FERIA DE SAN ISIDRO, UN APERITIVO PASADO POR AGUA

Un mayo lluvioso empapa la primera parte de la Feria. Comenzó, bajo ráfagas de lluvia intermitente, el 6 de mayo. El cartel era bueno: Miguel Abellán, Daniel Luque y Jiménez Fortes, con toros de Valdefresno. Pero estos, grandes como armarios, de tristona nobleza y bajísima casta, nublaron más la tarde. Cuando los toros pasan sin embestir y terminan por refugiarse en los tableros, la tauromaquia es como un buen vino mezclado con agua. Los toreros estuvieron bien, sobre todo Luque, que se dejó tocar los engaños para ver si los mansos encelaban sus embestidas y a veces conseguía pases de un temple límpido. Mereció la oreja de su segundo toro, que el presidente le negó. Y en igual tono, aunque menos diestros, vi a Abellán y a Fortes. Los tres merecían otro ganado.

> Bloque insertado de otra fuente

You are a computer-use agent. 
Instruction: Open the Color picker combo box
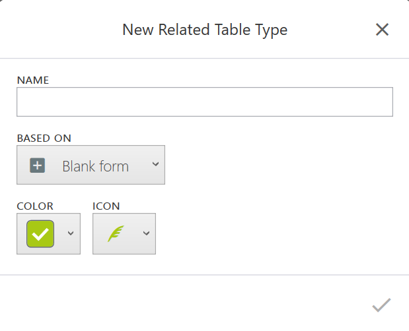pyautogui.click(x=48, y=233)
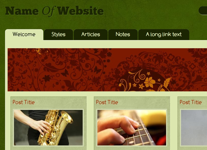The height and width of the screenshot is (150, 207).
Task: Click the golden feather ornament in banner
Action: click(x=168, y=82)
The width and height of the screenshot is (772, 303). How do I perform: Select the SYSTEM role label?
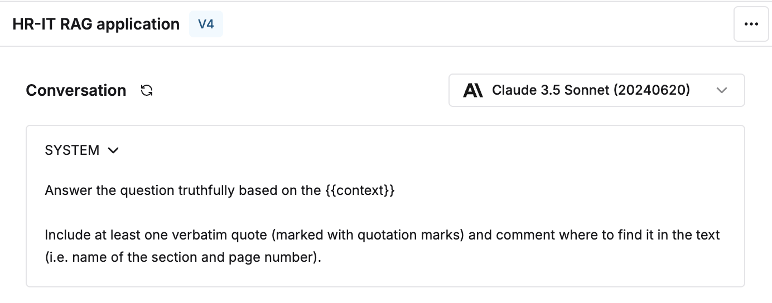72,150
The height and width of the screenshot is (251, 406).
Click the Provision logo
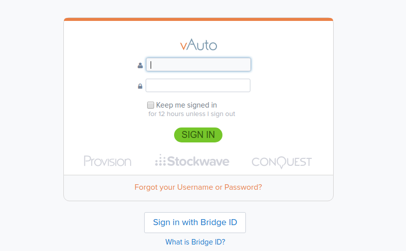coord(107,161)
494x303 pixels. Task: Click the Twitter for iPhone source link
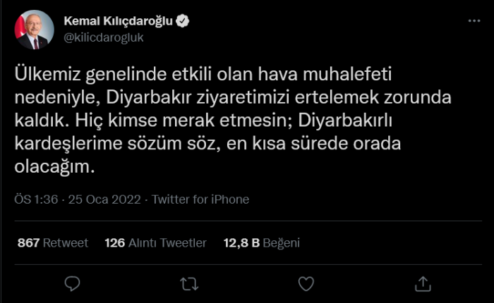tap(200, 199)
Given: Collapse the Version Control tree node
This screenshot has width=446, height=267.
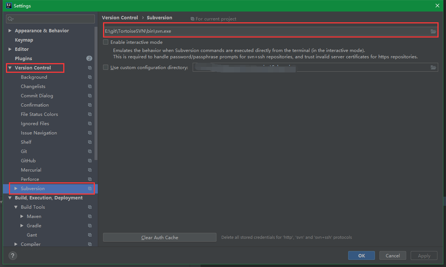Looking at the screenshot, I should pos(10,68).
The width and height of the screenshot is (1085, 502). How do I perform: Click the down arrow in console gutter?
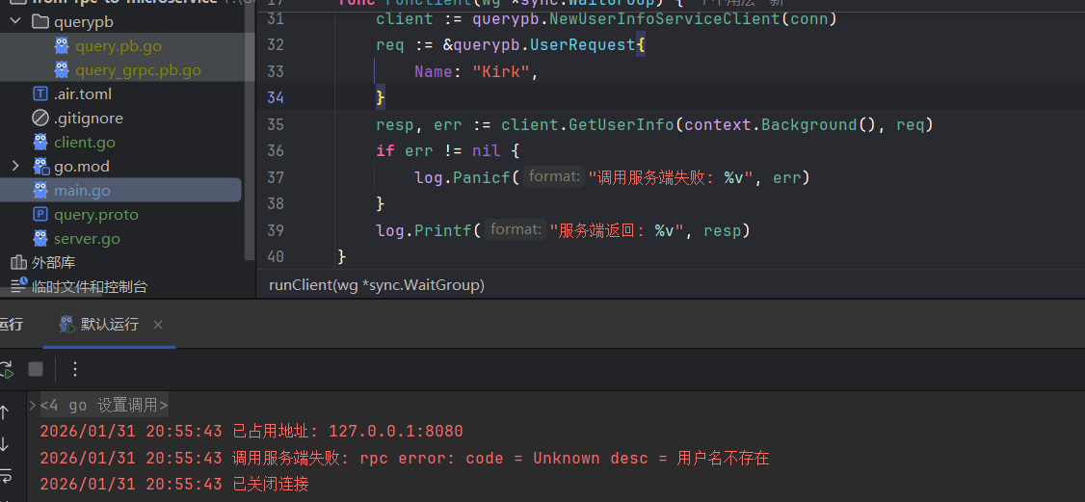[x=5, y=444]
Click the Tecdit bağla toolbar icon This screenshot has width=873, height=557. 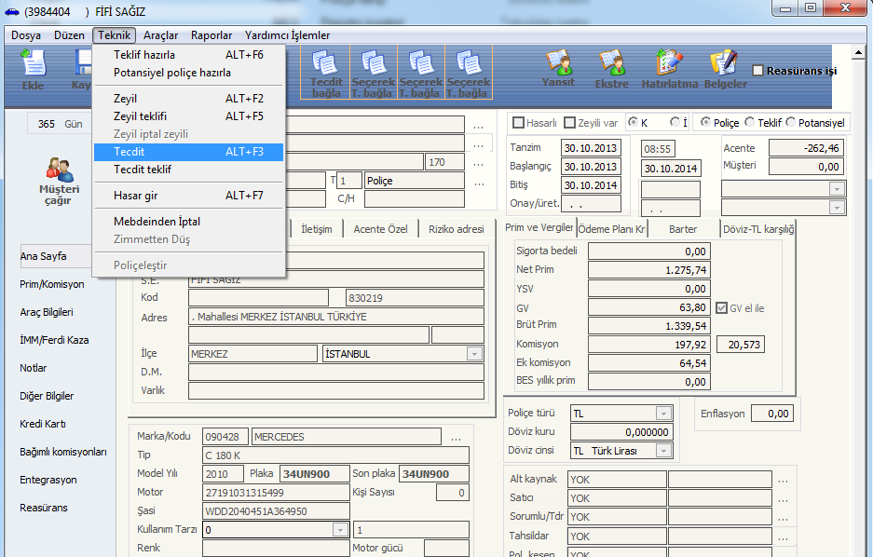(326, 73)
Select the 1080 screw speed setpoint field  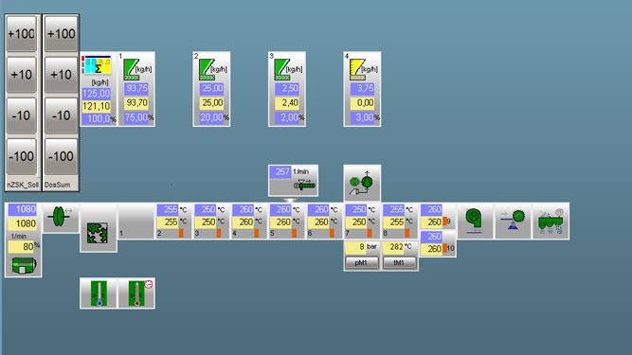click(x=22, y=209)
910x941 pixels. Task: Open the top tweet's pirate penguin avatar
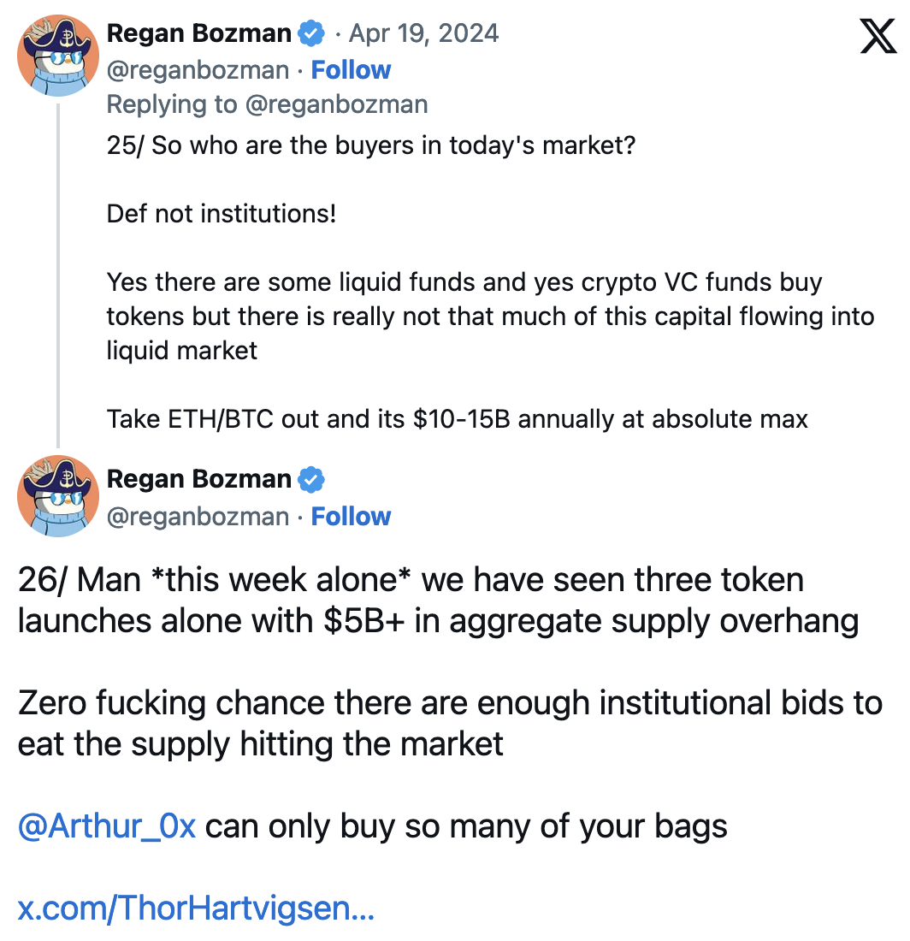pos(58,56)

Quienes sí disfrutaron de la bravura, al día siguiente, fueron los rejoneadores Andy Cartagena y Diego Ventura, espectaculares fuera de las suertes y menos comprometidos al ejecutarlas. Cartagena cortó dos orejas y Ventura, una (mereció dos). Los acompañaba Manuel Manzanares, poco afortunado con los dos toros más complicados. La corrida, con cuatro toros bravos, fue de Guiomar Cortés de Moura.

Pero el domingo volvieron los armarios y la mansedumbre, esta vez con la divisa de Montealto. Salvo el primero, bravo, los demás fueron un regalito. Con el bravo, Juan Bautista estuvo elegante, valiente y torero. Cortó una justa oreja. Y también apostó con su segundo, bronco, que no se merecía el valeroso empeño del torero. Morenito de Aranda y José Manuel Más se estrellaron con dos lotes infumables.

Crucémos los dedos y esperemos que el agua, anunciada para casi toda la semana, no anegue la primera parte de un San Isidro muy brillante sobre el papel.